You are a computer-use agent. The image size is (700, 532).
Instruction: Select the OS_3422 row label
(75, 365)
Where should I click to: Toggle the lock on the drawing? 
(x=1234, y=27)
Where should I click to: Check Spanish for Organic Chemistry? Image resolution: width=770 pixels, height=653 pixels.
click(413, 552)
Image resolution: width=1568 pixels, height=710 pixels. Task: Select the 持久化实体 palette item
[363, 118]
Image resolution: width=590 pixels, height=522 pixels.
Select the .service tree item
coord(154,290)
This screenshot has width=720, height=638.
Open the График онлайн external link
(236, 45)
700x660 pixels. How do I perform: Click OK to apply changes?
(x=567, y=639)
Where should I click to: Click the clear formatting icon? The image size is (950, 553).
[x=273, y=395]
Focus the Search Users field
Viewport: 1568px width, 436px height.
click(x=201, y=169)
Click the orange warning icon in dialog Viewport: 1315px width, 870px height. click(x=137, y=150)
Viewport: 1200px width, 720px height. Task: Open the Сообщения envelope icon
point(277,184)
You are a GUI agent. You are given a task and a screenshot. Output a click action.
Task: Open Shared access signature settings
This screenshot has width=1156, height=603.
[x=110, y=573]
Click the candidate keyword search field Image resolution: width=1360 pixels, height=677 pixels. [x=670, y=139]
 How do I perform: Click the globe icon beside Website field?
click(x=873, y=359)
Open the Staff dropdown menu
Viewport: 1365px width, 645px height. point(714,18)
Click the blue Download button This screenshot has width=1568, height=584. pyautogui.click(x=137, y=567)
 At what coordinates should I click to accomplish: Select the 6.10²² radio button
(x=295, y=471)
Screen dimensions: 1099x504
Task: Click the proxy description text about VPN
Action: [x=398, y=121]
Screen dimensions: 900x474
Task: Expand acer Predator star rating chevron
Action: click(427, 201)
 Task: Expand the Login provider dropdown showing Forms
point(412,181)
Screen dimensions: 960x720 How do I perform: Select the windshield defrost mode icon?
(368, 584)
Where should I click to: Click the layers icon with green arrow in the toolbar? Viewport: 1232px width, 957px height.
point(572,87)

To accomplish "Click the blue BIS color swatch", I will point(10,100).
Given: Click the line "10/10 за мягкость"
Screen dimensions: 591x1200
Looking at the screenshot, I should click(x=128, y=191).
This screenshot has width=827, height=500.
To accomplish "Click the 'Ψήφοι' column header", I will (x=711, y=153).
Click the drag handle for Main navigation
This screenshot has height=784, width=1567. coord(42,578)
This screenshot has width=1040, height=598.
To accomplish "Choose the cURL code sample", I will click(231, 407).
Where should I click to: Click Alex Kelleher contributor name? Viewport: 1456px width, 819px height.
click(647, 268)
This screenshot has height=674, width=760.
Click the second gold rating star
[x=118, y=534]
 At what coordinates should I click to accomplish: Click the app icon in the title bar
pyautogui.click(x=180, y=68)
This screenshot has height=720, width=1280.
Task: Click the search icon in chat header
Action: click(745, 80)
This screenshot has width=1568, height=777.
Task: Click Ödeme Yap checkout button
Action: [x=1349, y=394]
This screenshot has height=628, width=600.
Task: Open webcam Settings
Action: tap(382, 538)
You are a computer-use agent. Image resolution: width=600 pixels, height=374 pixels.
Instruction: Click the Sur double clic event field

• _Try it_
All lines in the records above with "will" need to be found and copied.

• _Reply_
To accomplish "Click the blue BIS color swatch", I will point(10,100).
To accomplish "Click the 'Ψήφοι' column header", I will (x=711, y=153).
To accomplish "Choose the cURL code sample", I will click(231, 407).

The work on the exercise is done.